The morning of the one-year anniversary dawned gray and heavy, the kind of overcast that made the world feel muted. Daniel woke to the sound of rain tapping against the window and the hollow silence of an apartment that still, after all these months, felt too big.
He lay there for a long moment, staring at the ceiling, waiting for the weight to settle on his chest. It came, as it always did, but it was duller now—an old bruise rather than a fresh wound.
His phone buzzed on the nightstand. A text from Claire:
"Call me if you need anything today. Or if Luke does."

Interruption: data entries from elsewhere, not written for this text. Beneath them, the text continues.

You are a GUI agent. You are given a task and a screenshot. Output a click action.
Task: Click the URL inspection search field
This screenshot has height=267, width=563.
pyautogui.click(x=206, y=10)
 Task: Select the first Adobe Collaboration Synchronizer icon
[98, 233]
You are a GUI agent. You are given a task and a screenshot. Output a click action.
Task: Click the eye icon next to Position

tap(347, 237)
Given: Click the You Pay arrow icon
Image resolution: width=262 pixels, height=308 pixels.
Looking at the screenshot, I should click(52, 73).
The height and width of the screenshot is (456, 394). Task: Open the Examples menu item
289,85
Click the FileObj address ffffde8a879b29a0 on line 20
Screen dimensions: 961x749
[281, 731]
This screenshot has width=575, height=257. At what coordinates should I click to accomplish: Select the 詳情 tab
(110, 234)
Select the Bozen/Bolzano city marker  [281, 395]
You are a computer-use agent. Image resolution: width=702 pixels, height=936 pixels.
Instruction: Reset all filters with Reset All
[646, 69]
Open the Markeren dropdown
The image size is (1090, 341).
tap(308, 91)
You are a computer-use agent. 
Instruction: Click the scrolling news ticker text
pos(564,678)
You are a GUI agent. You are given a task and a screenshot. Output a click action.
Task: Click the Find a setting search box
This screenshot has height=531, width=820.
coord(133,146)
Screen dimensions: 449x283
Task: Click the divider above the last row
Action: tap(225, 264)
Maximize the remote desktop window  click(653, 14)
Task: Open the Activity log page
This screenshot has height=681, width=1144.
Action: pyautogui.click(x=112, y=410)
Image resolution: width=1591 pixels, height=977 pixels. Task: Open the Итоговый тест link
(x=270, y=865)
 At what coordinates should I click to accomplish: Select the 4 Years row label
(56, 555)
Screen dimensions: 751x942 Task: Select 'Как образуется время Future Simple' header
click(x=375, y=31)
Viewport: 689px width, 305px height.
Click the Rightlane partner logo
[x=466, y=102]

Daniel sighed and dragged himself upright. He didn't bother responding. Claire meant well, but today wasn't about being managed.
The hallway was dark, but a sliver of light spilled from under Luke's door. Daniel knocked softly.
"Yeah?"
Luke's voice was rough, like he'd been awake for hours. Daniel pushed the door open to find him sitting cross-legged on his bed, surrounded by a sea of papers—homework, college brochures, a half-finished application to a school in Oregon.
"You sleep at all?" Daniel asked.
Luke shrugged. His eyes were red-rimmed, his hair sticking up in every direction. "Got some stuff done."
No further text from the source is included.